● **Qué se pide**
Convierte las líneas de los registros en una lista numerada y omite las que estén en blanco.

(Datos de apuntado a objetivos)
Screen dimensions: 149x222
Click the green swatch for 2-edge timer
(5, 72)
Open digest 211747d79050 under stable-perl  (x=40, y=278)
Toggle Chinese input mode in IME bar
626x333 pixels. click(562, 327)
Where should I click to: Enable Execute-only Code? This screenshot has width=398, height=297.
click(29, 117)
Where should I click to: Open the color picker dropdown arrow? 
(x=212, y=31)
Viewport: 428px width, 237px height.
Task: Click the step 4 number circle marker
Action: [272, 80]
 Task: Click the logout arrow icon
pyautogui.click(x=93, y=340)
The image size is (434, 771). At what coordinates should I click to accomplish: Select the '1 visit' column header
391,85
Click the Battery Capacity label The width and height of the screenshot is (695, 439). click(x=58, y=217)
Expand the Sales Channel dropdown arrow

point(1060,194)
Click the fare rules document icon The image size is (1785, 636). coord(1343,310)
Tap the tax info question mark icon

● **Respuesta**
1. Screen dimensions: 149x222
2. Click the green swatch for 2-edge timer
3. (5, 72)
4. Open digest 211747d79050 under stable-perl  (x=40, y=278)
5. Toggle Chinese input mode in IME bar
6. 626x333 pixels. click(562, 327)
7. Where should I click to: Enable Execute-only Code? This screenshot has width=398, height=297.
8. click(29, 117)
9. Where should I click to: Open the color picker dropdown arrow? 
10. (x=212, y=31)
11. Viewport: 428px width, 237px height.
12. Task: Click the step 4 number circle marker
13. Action: [272, 80]
14.  Task: Click the logout arrow icon
15. pyautogui.click(x=93, y=340)
16. The image size is (434, 771). At what coordinates should I click to accomplish: Select the '1 visit' column header
17. 391,85
18. Click the Battery Capacity label The width and height of the screenshot is (695, 439). click(x=58, y=217)
19. Expand the Sales Channel dropdown arrow
20. point(1060,194)
21. Click the fare rules document icon The image size is (1785, 636). coord(1343,310)
22. Tap the tax info question mark icon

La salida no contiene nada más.